1990'lı yılları gençlik dönemine denk gelmiş biri olarak 2000'li yıllardan herkes gibi bende çok umutluydum. Ne de olsa milenyum, uzay çağı ve teknolojinin yükselişiyle bambaşka bir yüzyıla giriş yapacaktık, en azından öyle olacağını zannediyorduk değil mi?
Peki şu anki duygularınız ne durumda? Sizlerde benim gibi tam bir hayal kırıklığı olduğunu düşünüyor musunuz?
Teknolojide çağ atlayacağımızı zannederken; bütün dünya bir virüse teslim olmuş ve aciz bir şekilde aşının bulunmasını bekliyor. Uçan arabalara bineceğimizi, uzay seyahatleri yapacağımızı hayal ederken; karşı komşunun kapısını çalmaktan bile korkar olduk.
Geçmiş yıllara baktığımızda, teknolojik olarak iyi seviyelere geldiğimizi de söylememiz lazım tabi.. Örneğin, kim derdi gün gelecek telefon görüşmelerimizi saatimizden yapabileceğimiz ya da görüntülü telefon görüşmeleri ile karşılıklı çay sohbetleri gerçekleştirebileceğimiz.. Peki, bunların özellikle bu dönemde avantajlarını yaşarken; gerçekten teknoloji çağındayız diyebiliyor muyuz? Gerçekten teknolojinin avantajlarını doğru şekilde kullanabiliyor muyuz? Yoksa günden güne büyük çoğunluğumuz bu teknolojilerin (TELEFON) kölesi mi olduk?
2000'li yılların 5'te 1'lik bölümünü bitirmemize artık son 1 ay ve 2020 yılının da sonuna geldik.
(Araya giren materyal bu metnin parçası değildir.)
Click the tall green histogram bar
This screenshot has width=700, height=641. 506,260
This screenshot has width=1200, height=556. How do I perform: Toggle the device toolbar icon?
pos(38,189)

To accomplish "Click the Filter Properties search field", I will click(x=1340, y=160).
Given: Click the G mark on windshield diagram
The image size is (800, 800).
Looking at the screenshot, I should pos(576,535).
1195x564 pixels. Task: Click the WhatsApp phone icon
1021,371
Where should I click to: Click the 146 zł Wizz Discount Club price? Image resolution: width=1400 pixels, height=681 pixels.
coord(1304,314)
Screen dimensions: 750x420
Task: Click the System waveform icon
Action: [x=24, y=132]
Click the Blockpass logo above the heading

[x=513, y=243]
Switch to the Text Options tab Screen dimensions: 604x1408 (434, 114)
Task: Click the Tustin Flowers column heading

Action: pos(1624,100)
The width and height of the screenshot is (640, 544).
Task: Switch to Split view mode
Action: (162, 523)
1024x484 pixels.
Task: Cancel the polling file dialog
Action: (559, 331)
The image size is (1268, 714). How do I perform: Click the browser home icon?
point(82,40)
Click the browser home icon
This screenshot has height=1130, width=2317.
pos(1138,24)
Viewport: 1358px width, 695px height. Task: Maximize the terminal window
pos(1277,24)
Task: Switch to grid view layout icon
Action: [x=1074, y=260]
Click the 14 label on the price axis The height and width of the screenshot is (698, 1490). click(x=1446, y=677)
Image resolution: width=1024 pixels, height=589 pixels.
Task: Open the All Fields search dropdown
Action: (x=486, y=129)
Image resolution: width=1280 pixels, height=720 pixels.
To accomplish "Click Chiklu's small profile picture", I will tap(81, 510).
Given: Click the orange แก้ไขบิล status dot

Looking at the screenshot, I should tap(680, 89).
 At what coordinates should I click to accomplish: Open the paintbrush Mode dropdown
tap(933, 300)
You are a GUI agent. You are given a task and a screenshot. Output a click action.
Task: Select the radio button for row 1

Gerçi böyle yazmamak lazım, 1 ayda neler olabileceğini, yaşayabileceğimizi tahmin etmek gerçekten çok zor..
2020 yılında neler yaşadığımızı hatırlamaya ne dersiniz? Muhtemelen yaşanılanlardan sonra boş versene, bitse de gitse artık 2020 dediğinizi duyar gibiyim.. Ama gelin biz yine de bir göz atalım ki günümüzün balık hafızalılık probleminden 5-10 dk. da olsa uzaklaşıp neler yaşamışız hep beraber hatırlayalım..
OCAK 2020: Muhtemelen yaşayacaklarımızdan habersiz, günlük koşturmacalar içinde kaybolduğumuz son günlerin habercisi oldu bu ay..
2019 Eylül ayında başlayıp, yaklaşık 6 ay süren, 28 insan ve 1 milyar 250 bin hayvanın öldüğü Avustralya yangını uzun yıllar akıldan çıkmayacak felaketlerin başında geliyor. Ayrıca bu yangında 10.3 milyon hektar orman kül oldu. O görüntüler sanırım sizin de gözünüzün önüne gelmiştir.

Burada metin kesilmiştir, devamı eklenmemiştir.